The trumpet and piano wash over her as she pulls on his shirt, the racket of his action in the kitchen faint in the distance. 

Then, suddenly, it hits her. She jumps up, begins pacing back and forth, turning her head back and forth, pausing, pacing some more. She runs her hands through her hair over and over, restless, unable to stop. 

He comes back a few minutes later, two milkshakes in hand. 

“I had to take a Xanax. I felt like I was having a heart attack,” he says to her. He is talking so slowly, drawling practically.

“Do you hear it?” she says, nodding. 

“Hear what?” 

“The thirteenth note!” 

She pauses for effect. 

“The thirteenth note!” 

 . . . . 

She has arranged to meet Javadi at the Jardin botanique de la Ville de Metz, which in winter looks as bleak as anything she’s seen.

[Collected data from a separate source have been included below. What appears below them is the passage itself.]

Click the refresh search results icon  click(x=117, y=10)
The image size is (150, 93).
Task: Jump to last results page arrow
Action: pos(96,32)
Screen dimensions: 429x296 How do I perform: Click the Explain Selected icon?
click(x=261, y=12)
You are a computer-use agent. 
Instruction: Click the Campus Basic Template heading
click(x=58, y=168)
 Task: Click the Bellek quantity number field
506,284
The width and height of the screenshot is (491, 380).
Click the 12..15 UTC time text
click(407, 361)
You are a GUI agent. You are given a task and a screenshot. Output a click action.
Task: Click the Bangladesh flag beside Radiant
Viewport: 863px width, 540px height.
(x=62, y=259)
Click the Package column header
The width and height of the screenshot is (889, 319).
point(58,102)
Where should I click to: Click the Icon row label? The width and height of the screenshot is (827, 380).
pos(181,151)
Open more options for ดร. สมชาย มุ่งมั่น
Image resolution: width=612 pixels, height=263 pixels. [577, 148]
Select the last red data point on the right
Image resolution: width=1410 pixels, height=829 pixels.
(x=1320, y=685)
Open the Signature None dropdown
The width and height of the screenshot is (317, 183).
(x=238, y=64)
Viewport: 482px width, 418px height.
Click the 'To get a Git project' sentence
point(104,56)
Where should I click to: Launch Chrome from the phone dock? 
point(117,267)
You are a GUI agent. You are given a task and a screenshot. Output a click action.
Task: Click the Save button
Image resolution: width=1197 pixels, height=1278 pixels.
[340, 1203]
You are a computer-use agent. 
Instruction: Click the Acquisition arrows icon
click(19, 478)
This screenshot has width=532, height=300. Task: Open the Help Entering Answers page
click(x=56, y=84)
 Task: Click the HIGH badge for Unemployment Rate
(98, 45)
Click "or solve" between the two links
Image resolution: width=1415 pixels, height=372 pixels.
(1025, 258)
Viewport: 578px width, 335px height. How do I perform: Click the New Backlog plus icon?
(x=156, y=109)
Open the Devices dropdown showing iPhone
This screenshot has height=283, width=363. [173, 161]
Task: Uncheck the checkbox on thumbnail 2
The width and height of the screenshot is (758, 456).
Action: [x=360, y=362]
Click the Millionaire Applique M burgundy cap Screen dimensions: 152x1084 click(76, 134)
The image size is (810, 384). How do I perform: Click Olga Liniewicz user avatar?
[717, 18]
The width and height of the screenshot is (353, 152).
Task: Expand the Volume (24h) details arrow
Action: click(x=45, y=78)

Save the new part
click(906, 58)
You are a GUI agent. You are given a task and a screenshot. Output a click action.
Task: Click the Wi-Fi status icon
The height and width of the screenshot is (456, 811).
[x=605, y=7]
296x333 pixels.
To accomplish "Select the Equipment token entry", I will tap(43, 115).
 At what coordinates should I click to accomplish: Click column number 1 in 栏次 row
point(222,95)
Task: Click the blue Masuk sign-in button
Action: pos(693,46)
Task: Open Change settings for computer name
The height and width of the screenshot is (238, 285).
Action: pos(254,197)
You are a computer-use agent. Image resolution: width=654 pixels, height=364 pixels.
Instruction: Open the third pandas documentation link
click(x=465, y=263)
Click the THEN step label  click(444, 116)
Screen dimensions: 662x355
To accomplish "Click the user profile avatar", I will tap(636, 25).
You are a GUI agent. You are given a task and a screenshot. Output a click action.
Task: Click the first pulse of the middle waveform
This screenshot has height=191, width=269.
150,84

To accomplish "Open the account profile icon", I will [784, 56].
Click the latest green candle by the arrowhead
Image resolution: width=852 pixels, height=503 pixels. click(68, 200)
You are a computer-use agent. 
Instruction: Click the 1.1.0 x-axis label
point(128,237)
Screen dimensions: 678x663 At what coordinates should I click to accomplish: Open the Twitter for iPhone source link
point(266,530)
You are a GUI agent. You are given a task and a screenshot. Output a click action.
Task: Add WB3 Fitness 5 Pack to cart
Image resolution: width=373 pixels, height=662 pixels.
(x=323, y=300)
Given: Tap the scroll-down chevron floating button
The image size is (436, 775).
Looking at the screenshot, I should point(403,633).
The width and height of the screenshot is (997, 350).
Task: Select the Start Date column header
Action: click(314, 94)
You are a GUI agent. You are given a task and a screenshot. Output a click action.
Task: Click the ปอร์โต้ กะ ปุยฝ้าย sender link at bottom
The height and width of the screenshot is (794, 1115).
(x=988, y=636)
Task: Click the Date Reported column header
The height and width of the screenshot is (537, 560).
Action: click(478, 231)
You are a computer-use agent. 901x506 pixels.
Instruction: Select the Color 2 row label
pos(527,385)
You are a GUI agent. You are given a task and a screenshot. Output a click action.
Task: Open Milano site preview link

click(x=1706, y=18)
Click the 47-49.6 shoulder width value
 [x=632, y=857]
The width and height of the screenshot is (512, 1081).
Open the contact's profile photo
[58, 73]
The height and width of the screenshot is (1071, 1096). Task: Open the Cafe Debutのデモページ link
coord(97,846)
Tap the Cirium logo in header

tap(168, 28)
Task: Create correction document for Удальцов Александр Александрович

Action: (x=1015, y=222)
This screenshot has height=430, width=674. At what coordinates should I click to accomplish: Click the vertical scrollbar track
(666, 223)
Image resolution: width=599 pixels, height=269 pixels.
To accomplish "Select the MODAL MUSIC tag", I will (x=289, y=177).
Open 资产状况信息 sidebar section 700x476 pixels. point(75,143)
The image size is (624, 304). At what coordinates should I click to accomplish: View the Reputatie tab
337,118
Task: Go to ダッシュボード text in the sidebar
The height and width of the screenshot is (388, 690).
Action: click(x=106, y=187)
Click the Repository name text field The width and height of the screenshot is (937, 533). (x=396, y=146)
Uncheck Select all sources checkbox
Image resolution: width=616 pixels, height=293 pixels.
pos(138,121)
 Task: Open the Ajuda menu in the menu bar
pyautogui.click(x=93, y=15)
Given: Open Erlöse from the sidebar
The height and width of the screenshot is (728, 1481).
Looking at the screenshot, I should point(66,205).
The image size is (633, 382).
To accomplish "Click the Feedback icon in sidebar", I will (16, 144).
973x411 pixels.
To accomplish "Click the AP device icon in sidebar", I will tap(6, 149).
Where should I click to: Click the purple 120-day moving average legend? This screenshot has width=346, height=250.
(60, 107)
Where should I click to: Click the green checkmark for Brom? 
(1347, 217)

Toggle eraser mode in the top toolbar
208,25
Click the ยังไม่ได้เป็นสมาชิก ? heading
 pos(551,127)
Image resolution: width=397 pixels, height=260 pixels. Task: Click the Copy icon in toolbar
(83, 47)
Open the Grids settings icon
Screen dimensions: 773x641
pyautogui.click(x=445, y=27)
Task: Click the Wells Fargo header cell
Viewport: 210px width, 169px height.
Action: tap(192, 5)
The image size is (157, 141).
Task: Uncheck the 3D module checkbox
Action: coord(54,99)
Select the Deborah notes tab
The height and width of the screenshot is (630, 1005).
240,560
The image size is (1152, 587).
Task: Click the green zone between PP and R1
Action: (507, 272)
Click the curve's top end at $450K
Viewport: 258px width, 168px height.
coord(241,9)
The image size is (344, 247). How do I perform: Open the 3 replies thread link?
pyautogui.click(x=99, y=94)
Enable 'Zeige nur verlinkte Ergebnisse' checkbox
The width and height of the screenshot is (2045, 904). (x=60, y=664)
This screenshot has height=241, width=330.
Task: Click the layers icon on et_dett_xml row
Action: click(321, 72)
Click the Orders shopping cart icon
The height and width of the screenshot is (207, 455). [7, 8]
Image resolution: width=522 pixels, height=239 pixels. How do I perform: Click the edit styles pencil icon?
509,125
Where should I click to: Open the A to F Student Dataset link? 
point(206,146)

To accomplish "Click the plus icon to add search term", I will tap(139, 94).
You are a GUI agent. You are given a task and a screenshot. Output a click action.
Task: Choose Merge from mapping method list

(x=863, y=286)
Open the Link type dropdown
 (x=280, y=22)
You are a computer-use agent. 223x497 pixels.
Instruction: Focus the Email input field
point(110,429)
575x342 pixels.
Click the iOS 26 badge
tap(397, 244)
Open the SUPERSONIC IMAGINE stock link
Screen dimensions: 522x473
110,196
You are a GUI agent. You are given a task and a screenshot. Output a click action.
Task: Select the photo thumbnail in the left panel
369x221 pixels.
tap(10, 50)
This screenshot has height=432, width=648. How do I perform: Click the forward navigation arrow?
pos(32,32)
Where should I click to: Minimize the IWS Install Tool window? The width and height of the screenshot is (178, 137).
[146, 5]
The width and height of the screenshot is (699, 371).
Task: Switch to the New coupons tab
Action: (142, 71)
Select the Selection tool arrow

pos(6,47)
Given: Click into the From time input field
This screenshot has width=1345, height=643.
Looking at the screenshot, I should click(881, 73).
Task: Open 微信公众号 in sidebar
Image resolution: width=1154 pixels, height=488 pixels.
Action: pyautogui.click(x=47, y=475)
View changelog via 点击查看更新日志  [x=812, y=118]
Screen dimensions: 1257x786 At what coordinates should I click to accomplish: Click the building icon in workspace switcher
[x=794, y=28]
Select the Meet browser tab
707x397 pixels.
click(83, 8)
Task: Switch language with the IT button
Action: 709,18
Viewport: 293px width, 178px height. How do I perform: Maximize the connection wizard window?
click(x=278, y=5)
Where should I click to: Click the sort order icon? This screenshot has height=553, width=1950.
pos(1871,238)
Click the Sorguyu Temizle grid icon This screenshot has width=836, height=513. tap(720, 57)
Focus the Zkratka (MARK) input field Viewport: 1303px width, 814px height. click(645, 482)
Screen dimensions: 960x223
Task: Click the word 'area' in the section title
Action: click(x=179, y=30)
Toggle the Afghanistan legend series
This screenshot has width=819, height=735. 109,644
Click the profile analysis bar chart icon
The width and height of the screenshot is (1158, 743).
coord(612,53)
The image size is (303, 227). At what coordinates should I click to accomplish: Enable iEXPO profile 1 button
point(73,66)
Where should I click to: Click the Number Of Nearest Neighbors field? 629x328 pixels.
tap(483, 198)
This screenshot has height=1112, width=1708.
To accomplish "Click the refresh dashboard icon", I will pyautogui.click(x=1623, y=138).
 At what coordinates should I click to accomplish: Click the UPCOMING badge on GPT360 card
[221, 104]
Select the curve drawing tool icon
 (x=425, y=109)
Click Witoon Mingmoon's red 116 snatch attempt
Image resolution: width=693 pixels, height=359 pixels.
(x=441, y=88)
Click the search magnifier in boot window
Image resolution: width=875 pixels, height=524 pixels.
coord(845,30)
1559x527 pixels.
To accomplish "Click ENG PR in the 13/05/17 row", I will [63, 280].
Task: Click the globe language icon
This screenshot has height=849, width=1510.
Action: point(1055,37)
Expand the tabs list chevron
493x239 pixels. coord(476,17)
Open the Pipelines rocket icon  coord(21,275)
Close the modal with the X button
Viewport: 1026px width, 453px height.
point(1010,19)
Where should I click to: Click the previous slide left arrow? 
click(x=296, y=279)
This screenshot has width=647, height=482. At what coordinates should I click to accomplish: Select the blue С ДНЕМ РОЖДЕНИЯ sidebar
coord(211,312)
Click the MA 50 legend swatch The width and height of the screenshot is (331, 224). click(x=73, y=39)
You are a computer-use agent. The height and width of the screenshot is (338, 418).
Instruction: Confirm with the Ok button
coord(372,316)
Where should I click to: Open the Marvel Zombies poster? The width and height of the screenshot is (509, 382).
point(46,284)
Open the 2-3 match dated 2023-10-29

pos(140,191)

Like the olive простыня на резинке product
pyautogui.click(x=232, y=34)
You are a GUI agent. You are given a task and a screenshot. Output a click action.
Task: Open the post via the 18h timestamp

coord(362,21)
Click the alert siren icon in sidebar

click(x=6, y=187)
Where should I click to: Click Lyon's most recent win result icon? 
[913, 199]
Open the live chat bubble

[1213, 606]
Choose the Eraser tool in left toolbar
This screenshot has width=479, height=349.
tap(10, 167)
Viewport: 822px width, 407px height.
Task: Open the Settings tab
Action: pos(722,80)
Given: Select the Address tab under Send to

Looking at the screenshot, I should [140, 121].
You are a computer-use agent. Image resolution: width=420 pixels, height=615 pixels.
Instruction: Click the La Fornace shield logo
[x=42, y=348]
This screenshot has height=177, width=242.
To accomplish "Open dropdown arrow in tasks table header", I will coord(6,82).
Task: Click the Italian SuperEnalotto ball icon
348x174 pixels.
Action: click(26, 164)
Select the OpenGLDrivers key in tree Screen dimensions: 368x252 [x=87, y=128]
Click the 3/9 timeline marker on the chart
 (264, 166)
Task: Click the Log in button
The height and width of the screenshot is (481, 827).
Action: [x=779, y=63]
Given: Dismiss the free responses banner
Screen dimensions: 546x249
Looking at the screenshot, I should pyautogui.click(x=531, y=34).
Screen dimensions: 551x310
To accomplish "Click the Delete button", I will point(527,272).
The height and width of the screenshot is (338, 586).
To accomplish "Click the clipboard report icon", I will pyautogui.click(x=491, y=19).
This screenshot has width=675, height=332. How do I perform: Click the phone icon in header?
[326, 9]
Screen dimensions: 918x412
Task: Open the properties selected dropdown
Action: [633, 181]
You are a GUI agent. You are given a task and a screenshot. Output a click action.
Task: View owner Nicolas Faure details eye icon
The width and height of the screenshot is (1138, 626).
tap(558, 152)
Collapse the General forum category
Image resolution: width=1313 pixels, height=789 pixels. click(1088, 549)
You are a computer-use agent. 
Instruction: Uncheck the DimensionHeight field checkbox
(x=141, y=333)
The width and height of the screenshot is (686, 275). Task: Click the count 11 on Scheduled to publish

It reminds her of the winter Brody came home, watching him through a lens in Bluemont Park, everything gray and blue and dark. 

There is hardly anyone there. It’s hovering just above freezing, and she’s walked to a section of the gardens that is completely deserted, away from the paths lit by twinkle lights for the few passersby. There’s a semicircular path that crosses under a few trees, not that they’d be much cover this time of year. He’s waiting there, on a bench, smoking a cigarette. 

“Fancy seeing you here,” he says as she walks up and she does her best to refrain from glaring at him.

She sits down beside him, turning the collar of her coat up around her neck. She watches her breath in the air, mingling with the smoke from his cigarette. 

“So?” she asks when he hasn’t said anything for a few seconds. 

“How are things in Kabul?” he asks. 

She looks at him funny, narrows her eyes at him. “Why do you care?” she asks, indignant. 

“I don’t. Thought I’d be cordial at least.” 

“Let’s just cut the shit. What do you need?” 

“It’s not what I need,” he says, taking a drag. “It’s what I want.” 

Her jaw tenses. “Ok,” she says, shaking her head. “What do you want?” 

“You know I always get the feeling that you don’t like me, Carrie. It’s a shame, because I really do like you.” 

“You’re not my type.” 

“Not even to be friends?” 

“We’re not friends.” 

He flicks the cigarette out of his hand and Carrie follows it to the ground, melting a tiny hole into the snow with its residual heat. Javadi removes the lighter from his pocket and begins to fidget with it in his hands. 

“What’s going on?” Carrie asks. 

“What do you mean?” 

“You’re fidgety, you’ve smoked at least a dozen cigarettes since you’ve been waiting for me judging by the butts on the ground, we’re meeting in fucking France in some remote section of a park…. Is everything ok?” 

Something is not right. She can sense it in her bones. 

“I have something I think you might like,” he finally says after what feels like an endless stretch of silence. He’s pulled out another cigarette and begins to roll it back and forth between his thumb and forefinger. 

“What is it?” 

He reaches into his pocket then and pulls out a small envelope, crisp white.

“What’s that?” she asks. 

“The results of our investigation.” 

“What investigation?” 

“Into the death of Danesh Akbari. And Nicholas Brody’s role in that.” 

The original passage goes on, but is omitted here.